Sono ou O Caso das Marionetes
O telefone o despertou.
- Alô?
- Senhor... aconteceu de novo.
Ele desligou o telefone, sentou na beirada da cama e esfregou os olhos numa tentativa fútil de tentar afastar o sono. Levantou-se, afastou com o pé um punhado de roupa para o lado e abriu o armário. Vestiu uma calça, uma camisa branca e uma gravata vermelha. Saiu do quarto e olhou para o lado. Ficou parado uns instantes encarando-o antes de sair andando.
O barulho das sirenes era insuportável, sua cabeça latejava incessantemente. Fazia dias que ele não dormia direito. Puxou um dos policiais para perto de si e ordenou-lhe que desligasse as malditas sirenes. Passou por baixo das faixas amarelas de "cena de crime" e observou a casa. Verde, relativamente grande, uma casa comum sem grandes atrativos até o presente momento. Olhou para trás e começou a observar as pessoas que estavam se acumulando no local. De todas elas, havia uma que lhe chamou atenção, um homem branco, alto, esguio, com poucos cabelos na cabeça, óculos fundo-de-garrafa e com um estranho ar de que estava adorando tudo aquilo. Havia um sorriso em seu rosto mesmo que bem discreto. Ele acariciava um urso de pelúcia.
- Senhor, por aqui - disse um dos seus subornados.
- Tirem essas pessoas daqui - ordenou a outro policial.
Ele entrou na casa e logo percebeu, na parede em frente à ele, uma mensagem: "Somos todos escravos dos sonhos".
- A mesma mensagem que nas outras cenas senhor, mesmo modus operandi. Usa um pincel para escrever com o sangue da vítima na parede e, como de praxe, sem digitais.
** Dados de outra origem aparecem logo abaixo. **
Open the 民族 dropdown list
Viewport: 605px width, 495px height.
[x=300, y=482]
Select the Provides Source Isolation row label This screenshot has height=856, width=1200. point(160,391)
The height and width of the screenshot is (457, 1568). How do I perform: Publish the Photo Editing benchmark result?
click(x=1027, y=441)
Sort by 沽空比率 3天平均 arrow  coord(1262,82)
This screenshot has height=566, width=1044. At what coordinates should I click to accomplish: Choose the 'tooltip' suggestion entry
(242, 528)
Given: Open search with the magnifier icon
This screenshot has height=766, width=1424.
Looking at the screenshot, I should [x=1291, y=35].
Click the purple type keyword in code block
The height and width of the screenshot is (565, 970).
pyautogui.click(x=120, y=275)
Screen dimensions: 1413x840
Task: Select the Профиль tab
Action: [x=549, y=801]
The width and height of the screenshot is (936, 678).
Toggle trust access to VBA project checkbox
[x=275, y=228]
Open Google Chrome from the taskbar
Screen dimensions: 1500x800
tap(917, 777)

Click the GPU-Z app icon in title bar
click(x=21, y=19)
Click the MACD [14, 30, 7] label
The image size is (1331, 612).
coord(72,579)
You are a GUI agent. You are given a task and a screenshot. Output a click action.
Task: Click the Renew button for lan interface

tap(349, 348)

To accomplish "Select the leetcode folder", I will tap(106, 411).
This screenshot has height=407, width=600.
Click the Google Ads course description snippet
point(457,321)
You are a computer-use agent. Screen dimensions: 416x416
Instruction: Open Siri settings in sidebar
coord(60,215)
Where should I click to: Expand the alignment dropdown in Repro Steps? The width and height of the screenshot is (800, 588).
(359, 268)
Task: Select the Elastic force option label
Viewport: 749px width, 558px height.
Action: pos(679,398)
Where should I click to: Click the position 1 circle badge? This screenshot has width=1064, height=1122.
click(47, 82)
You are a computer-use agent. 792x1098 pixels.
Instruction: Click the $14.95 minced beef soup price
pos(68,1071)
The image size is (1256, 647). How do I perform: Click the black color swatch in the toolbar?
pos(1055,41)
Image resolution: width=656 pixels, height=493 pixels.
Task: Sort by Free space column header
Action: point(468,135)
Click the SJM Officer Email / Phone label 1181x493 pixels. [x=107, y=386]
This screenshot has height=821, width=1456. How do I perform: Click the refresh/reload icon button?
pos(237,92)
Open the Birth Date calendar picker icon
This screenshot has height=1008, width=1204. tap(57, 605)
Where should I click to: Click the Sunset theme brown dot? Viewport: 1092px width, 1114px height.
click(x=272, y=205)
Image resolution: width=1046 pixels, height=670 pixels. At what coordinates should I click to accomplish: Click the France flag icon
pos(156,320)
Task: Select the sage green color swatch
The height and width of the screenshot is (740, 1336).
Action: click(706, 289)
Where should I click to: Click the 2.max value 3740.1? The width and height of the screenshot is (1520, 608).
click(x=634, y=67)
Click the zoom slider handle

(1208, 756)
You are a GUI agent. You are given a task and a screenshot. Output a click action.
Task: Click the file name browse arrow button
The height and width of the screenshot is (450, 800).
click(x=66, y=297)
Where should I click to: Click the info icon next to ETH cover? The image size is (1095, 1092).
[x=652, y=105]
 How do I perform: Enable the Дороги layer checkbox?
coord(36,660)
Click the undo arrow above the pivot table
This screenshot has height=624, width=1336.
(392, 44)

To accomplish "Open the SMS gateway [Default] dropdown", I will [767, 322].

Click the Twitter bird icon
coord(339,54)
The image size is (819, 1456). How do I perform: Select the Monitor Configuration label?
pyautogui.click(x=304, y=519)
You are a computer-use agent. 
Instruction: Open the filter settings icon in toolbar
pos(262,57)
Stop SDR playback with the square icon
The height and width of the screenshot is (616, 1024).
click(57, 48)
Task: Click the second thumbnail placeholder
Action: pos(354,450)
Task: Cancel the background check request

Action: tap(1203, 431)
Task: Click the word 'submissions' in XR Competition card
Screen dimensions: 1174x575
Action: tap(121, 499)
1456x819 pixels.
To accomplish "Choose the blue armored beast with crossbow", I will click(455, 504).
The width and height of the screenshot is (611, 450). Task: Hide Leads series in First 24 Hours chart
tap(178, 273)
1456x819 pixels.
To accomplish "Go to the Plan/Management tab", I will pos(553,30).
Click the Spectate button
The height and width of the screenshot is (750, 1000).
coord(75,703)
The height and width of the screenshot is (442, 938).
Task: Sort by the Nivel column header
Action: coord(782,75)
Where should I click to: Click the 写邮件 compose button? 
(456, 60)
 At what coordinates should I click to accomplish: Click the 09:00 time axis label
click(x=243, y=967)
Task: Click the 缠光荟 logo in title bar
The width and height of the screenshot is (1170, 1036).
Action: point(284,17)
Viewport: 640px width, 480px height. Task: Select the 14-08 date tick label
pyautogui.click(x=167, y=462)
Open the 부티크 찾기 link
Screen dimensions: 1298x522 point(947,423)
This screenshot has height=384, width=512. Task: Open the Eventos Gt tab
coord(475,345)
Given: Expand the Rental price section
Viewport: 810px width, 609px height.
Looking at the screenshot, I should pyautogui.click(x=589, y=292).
O detetive apenas deu um resmungo como resposta e foi guiado para o corpo da vítima. Estava na cozinha. Mesmo sendo aquela a sexta vez ele ainda se impressionava com a cena. O corpo da vítima estava sentado em uma cadeira, era um homem com pouco mais de 45 anos de idade, calvo, branco, e com sugestíveis 120kg. Estava despido e havia dezenas de fios que vinham de um suporte de madeira no teto (que não fazia parte da casa) com ganchos que encravavam no corpo da vítima. A vítima estava "congelada" naquela posição, o braço esquerdo segurava um copo com cerveja enquanto o direito segurava um garfo com um punhado de macarrão que ia em direção a sua boca aberta. No prato à sua frente havia um cartão escrito "GULA" em letra garrafais. Sem digitais.
- Ele pensa que é um artista. Sem dúvida deve achar que o nosso horror é como uma forma de expressar nossa admiração pelo seu trabalho. - falou um homem.
- Charles. - disse o detetive.
- Jack. - respondeu.
- No fim... - bocejou - não temos muito o que fazer por aqui. Mesmo modus operandi. Mesma frase, mesma referência aos pecados capitais e claro... - bocejou novamente - sem digitais.
- É nosso trabalho tentar achar um deslize dele, não acha?
- Claro! Mas este não é o caso, Jack. Esse cara é um artista em todos os sentidos.
- Estou começando a achar que você o admira, Charles.
- Sim, de certa forma, mas não como você pensa. Ele é um... - bocejo - quebra cabeças para mim.
- Parece cansado Charles - ele observava as olheiras.
- Sem dúvida, tanto quanto ou até mais do que você - apontou para os olhos. Ele percebeu.
- Acho melhor você tomar o resto da noite de folga. Vá para casa e durma um pouco.
- Obrigado, mas acho que não vou conseguir dormir esta noite - bocejou mais uma vez antes de sair.
"Somos escravos dos sonhos, não é?" pensou enquanto segurava as roupas ensanguentadas procurando um deslize qualquer.
O telefone tocava, mas ninguém atendia. O quarto estava escuro e roupas ensanguentadas estavam espalhadas pelo chão. A televisão chiava estática na sala quando um vulto passou e fechou a porta. Ao lado, uma marionete de madeira assistia a tudo, sentada, imóvel.